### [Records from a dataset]
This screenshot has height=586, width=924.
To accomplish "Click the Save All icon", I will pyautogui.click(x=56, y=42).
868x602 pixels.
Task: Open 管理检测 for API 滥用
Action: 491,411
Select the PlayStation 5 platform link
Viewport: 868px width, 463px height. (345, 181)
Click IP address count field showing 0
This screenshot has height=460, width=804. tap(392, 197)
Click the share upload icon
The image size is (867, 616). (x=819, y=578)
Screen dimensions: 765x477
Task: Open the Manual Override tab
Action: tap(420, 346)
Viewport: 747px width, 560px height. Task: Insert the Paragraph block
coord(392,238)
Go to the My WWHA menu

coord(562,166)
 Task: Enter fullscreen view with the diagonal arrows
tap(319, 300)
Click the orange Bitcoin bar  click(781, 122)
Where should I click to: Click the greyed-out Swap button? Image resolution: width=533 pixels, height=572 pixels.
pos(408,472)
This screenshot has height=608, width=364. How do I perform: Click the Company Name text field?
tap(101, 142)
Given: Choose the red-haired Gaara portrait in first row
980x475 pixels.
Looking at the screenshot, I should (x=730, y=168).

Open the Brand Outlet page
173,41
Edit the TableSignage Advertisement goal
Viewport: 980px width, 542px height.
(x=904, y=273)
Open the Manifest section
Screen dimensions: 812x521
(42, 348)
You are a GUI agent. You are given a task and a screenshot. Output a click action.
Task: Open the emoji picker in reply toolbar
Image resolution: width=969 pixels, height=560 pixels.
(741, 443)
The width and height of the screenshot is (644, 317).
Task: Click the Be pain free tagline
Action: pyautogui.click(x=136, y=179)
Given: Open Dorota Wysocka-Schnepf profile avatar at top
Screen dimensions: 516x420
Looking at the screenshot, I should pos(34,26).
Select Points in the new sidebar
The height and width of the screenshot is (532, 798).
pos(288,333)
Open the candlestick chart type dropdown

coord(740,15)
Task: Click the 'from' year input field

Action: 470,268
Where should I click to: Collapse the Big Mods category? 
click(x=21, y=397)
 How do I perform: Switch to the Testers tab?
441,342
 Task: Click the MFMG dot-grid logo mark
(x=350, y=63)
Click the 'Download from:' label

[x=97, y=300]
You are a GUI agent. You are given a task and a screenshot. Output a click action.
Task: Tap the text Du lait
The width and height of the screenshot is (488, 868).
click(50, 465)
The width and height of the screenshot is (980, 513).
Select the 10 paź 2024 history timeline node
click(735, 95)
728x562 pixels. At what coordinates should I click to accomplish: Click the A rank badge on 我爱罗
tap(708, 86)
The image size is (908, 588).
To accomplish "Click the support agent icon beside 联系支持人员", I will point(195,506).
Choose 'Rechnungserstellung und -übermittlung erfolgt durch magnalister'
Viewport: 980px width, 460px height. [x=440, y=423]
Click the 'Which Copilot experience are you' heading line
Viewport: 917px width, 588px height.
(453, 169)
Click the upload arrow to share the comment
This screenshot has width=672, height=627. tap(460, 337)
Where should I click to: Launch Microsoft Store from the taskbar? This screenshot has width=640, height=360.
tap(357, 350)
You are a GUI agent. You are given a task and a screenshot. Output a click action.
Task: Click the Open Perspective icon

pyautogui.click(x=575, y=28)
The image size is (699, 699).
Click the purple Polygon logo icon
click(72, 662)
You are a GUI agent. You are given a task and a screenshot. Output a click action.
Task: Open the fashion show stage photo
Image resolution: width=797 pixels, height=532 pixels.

### [Exercise aim]
Reproduce the entries exactly. Every word has to stay the same.

### [Answer box]
This screenshot has height=586, width=924.
To accomplish "Click the Save All icon", I will pyautogui.click(x=56, y=42).
868x602 pixels.
Task: Open 管理检测 for API 滥用
Action: 491,411
Select the PlayStation 5 platform link
Viewport: 868px width, 463px height. (345, 181)
Click IP address count field showing 0
This screenshot has height=460, width=804. tap(392, 197)
Click the share upload icon
The image size is (867, 616). (x=819, y=578)
Screen dimensions: 765x477
Task: Open the Manual Override tab
Action: tap(420, 346)
Viewport: 747px width, 560px height. Task: Insert the Paragraph block
coord(392,238)
Go to the My WWHA menu

coord(562,166)
 Task: Enter fullscreen view with the diagonal arrows
tap(319, 300)
Click the orange Bitcoin bar  click(781, 122)
Where should I click to: Click the greyed-out Swap button? Image resolution: width=533 pixels, height=572 pixels.
pos(408,472)
This screenshot has height=608, width=364. How do I perform: Click the Company Name text field?
tap(101, 142)
Given: Choose the red-haired Gaara portrait in first row
980x475 pixels.
Looking at the screenshot, I should (x=730, y=168).

Open the Brand Outlet page
173,41
Edit the TableSignage Advertisement goal
Viewport: 980px width, 542px height.
(x=904, y=273)
Open the Manifest section
Screen dimensions: 812x521
(42, 348)
You are a GUI agent. You are given a task and a screenshot. Output a click action.
Task: Open the emoji picker in reply toolbar
Image resolution: width=969 pixels, height=560 pixels.
(741, 443)
The width and height of the screenshot is (644, 317).
Task: Click the Be pain free tagline
Action: pyautogui.click(x=136, y=179)
Given: Open Dorota Wysocka-Schnepf profile avatar at top
Screen dimensions: 516x420
Looking at the screenshot, I should pos(34,26).
Select Points in the new sidebar
The height and width of the screenshot is (532, 798).
pos(288,333)
Open the candlestick chart type dropdown

coord(740,15)
Task: Click the 'from' year input field

Action: 470,268
Where should I click to: Collapse the Big Mods category? 
click(x=21, y=397)
 How do I perform: Switch to the Testers tab?
441,342
 Task: Click the MFMG dot-grid logo mark
(x=350, y=63)
Click the 'Download from:' label

[x=97, y=300]
You are a GUI agent. You are given a task and a screenshot. Output a click action.
Task: Tap the text Du lait
The width and height of the screenshot is (488, 868).
click(50, 465)
The width and height of the screenshot is (980, 513).
Select the 10 paź 2024 history timeline node
click(735, 95)
728x562 pixels. At what coordinates should I click to accomplish: Click the A rank badge on 我爱罗
tap(708, 86)
The image size is (908, 588).
To accomplish "Click the support agent icon beside 联系支持人员", I will point(195,506).
Choose 'Rechnungserstellung und -übermittlung erfolgt durch magnalister'
Viewport: 980px width, 460px height. [x=440, y=423]
Click the 'Which Copilot experience are you' heading line
Viewport: 917px width, 588px height.
(453, 169)
Click the upload arrow to share the comment
This screenshot has width=672, height=627. tap(460, 337)
Where should I click to: Launch Microsoft Store from the taskbar? This screenshot has width=640, height=360.
tap(357, 350)
You are a GUI agent. You are given a task and a screenshot. Output a click action.
Task: Click the Open Perspective icon

pyautogui.click(x=575, y=28)
The image size is (699, 699).
Click the purple Polygon logo icon
click(72, 662)
You are a GUI agent. You are given a task and a screenshot. Output a click action.
Task: Open the fashion show stage photo
Image resolution: width=797 pixels, height=532 pixels.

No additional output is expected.